July 28, 2013
Barre none: Athletes are ballet's latest converts
By DEIRDRE KELLY
The temperatures are soaring outside but on a recent weekday
morning, members of Synchro Swim Ontario have skipped the pool to stand
in ballet's first position in a stuffy room inside the Etobicoke
Olympium.
"Point and one-and-two-and-three-and-four!"
Shouting
out the counts is Jennifer Nichols, a lithe ballet dancer who has
pioneered the Extension Method, a workout regimen combining classical
dance technique with strength and cross training exercises using rubber
bands, free weights and complex movement sequences.
Today, she has
the swimmers lined up along a ballet barre doing rapid-fire foot drills
to build speed, extension and finesse in their leg work. Next, she
orders them to go centre floor to hold their balance on one foot.
"Ballet
is not just an art it's a sport," says Nichols, who dances with Opera
Atelier in Toronto in addition to running her own dance fitness studio,
Extension Room, located on Eastern Avenue.
_ _ _ _
## Requests
1. Condense the paragraph that begins "Today, she has the swimmers" from the ballet article into a short bulleted list that keeps its main facts.
2. According to the ballet article, on which street is Nichols's dance fitness studio located?
3. In the ballet article, switch "rubber" to "elastic" in the passage from "July 28, 2013" to "complex movement sequences.".

## Data entries
_ _ _ _
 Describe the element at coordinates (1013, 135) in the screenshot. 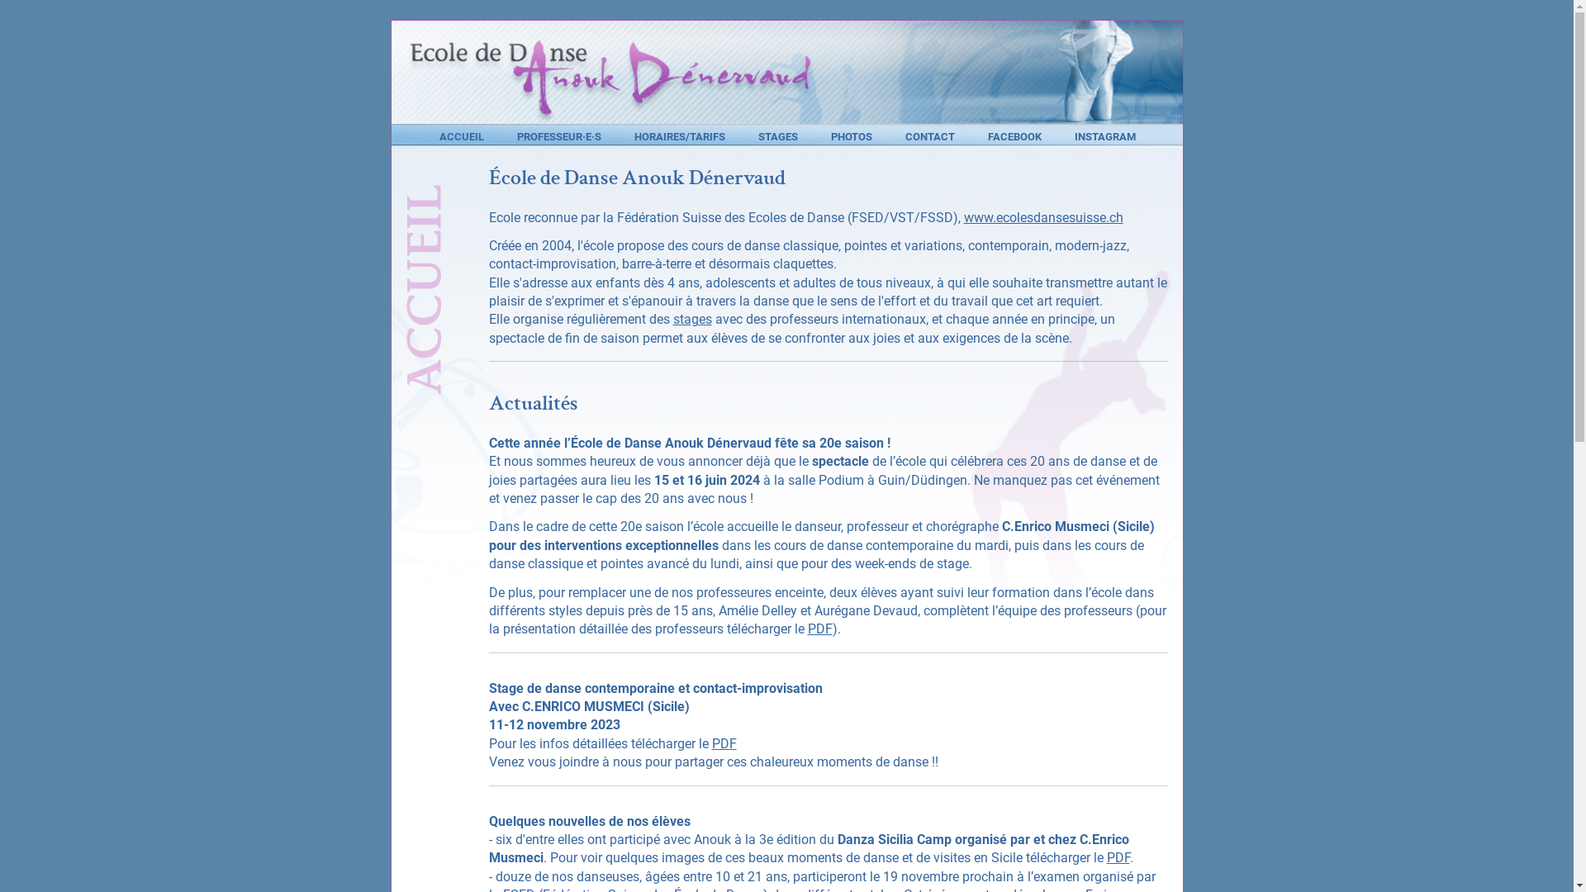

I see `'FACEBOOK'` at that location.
_ _ _ _
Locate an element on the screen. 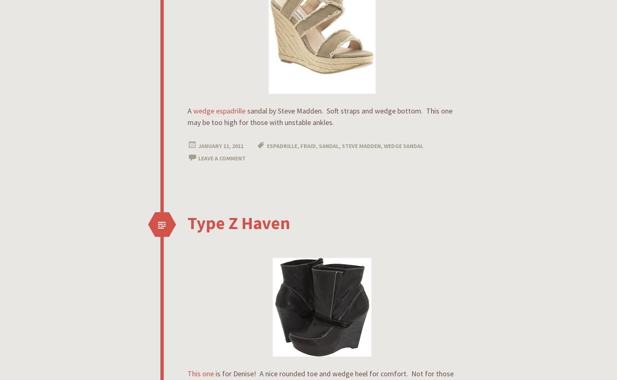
_ _ _ _
## Results of the tasks
1.
- The swimmers line up along a ballet barre for rapid-fire foot drills.
- The drills build speed, extension and finesse in their leg work.
- They then move to centre floor to hold their balance on one foot.

2. Eastern Avenue.

3.
July 28, 2013
Barre none: Athletes are ballet's latest converts
By DEIRDRE KELLY
The temperatures are soaring outside but on a recent weekday
morning, members of Synchro Swim Ontario have skipped the pool to stand
in ballet's first position in a stuffy room inside the Etobicoke
Olympium.
"Point and one-and-two-and-three-and-four!"
Shouting
out the counts is Jennifer Nichols, a lithe ballet dancer who has
pioneered the Extension Method, a workout regimen combining classical
dance technique with strength and cross training exercises using elastic
bands, free weights and complex movement sequences.